▶ _Work instruction_:
Return the excerpt about the Sump and its shoreline communities word for word, in full.

However, the present Sump has had a demonstrably negative effect on human health for miles around, particularly for the Hispanic farmworkers, Native Americans and other low-income people who presently inhabit the shoreline communities. Yet we find this curious advertisement on the Internet:

“Affordable Housing In Niland

“Imperial County, California

“Affordable Housing programs support 294 income based apartments in Niland where households pay rent based on how much they earn.

“There are 38 affordable apartments in Niland that offer reduced rents to low-income households.””

“Salton Sea Beach, CA HUD Homes for Sale

“For a city like Salton Sea Beach, with its 655 residents, HUD homes are an increasingly viable option for those trying to move into a new home but may be feeling squeezed out of the current housing market. HUD homes are owned by the US Department of Housing and Urban Development and present a greater range of financing options than traditional homebuying paths. HUD homes in Salton Sea Beach aren’t just a way to get into a housing market that is already experiencing shortages, they may just be the ideal way for you. To learn more about our current HUD homes in Salton Sea Beach, CA, register today! The perfect home could be waiting for you.”

There are a lot of dirty hands in the Sump, but they aren’t washing each other.

USC, Loma Linda University, Sierra Club, Leadership Counsel for Justice and Accountability, and Comité Civico del Valle, and others recently have been investigating pulmonary damage from the growing dry shores of the Sump, laden with salts, heavy metals, selenium, and pesticide residues. Loma Linda researchers are studying the health effects of toxins from algae that become dust and are blown into nearby communities.

“Something needs to be done about this,” the Loma Linda public health researcher told High Country News in October.

▶ _Source material_:
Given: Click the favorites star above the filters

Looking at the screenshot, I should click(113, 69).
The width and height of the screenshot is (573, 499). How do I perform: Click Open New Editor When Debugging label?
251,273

▶ _Answer box_:
However, the present Sump has had a demonstrably negative effect on human health for miles around, particularly for the Hispanic farmworkers, Native Americans and other low-income people who presently inhabit the shoreline communities. Yet we find this curious advertisement on the Internet:

“Affordable Housing In Niland

“Imperial County, California

“Affordable Housing programs support 294 income based apartments in Niland where households pay rent based on how much they earn.

“There are 38 affordable apartments in Niland that offer reduced rents to low-income households.””

“Salton Sea Beach, CA HUD Homes for Sale

“For a city like Salton Sea Beach, with its 655 residents, HUD homes are an increasingly viable option for those trying to move into a new home but may be feeling squeezed out of the current housing market. HUD homes are owned by the US Department of Housing and Urban Development and present a greater range of financing options than traditional homebuying paths. HUD homes in Salton Sea Beach aren’t just a way to get into a housing market that is already experiencing shortages, they may just be the ideal way for you. To learn more about our current HUD homes in Salton Sea Beach, CA, register today! The perfect home could be waiting for you.”

There are a lot of dirty hands in the Sump, but they aren’t washing each other.

USC, Loma Linda University, Sierra Club, Leadership Counsel for Justice and Accountability, and Comité Civico del Valle, and others recently have been investigating pulmonary damage from the growing dry shores of the Sump, laden with salts, heavy metals, selenium, and pesticide residues. Loma Linda researchers are studying the health effects of toxins from algae that become dust and are blown into nearby communities.

“Something needs to be done about this,” the Loma Linda public health researcher told High Country News in October.